(Dataset entries begins)
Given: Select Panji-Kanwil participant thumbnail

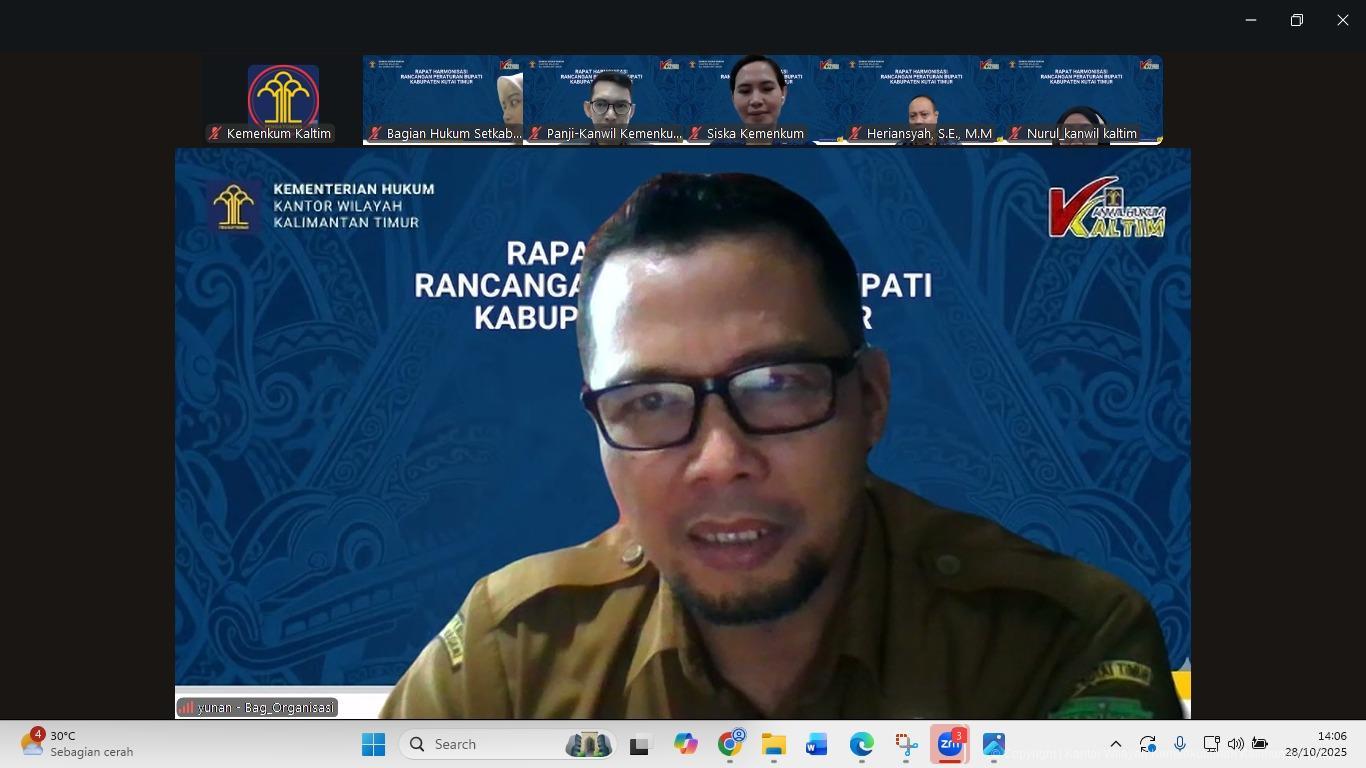Looking at the screenshot, I should [x=603, y=100].
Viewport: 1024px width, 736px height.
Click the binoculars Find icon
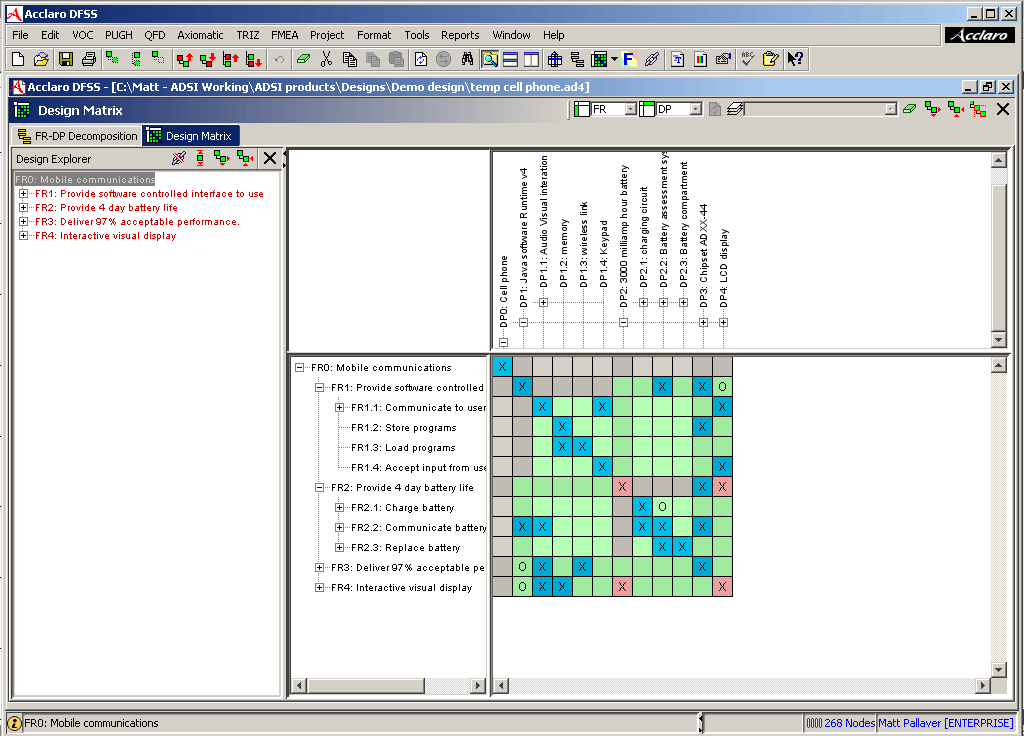(x=466, y=60)
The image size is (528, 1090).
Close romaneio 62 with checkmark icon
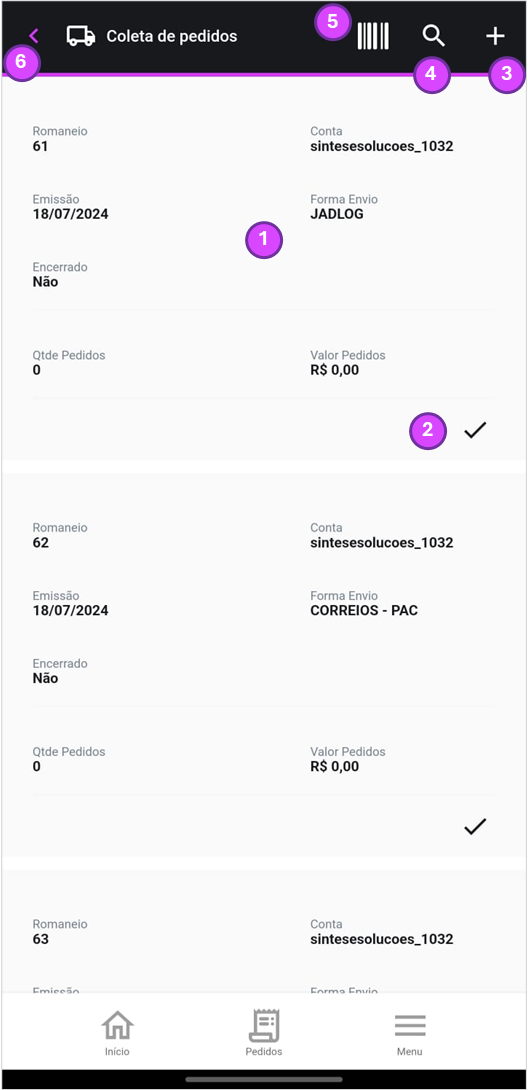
(Dataset entries ends)
> [Activity]
Without including any picture, print all of the entries above exactly.

> [Response area]
Given: Select Panji-Kanwil participant thumbnail

Looking at the screenshot, I should [x=603, y=100].
Viewport: 1024px width, 736px height.
Click the binoculars Find icon
(x=466, y=60)
The image size is (528, 1090).
Close romaneio 62 with checkmark icon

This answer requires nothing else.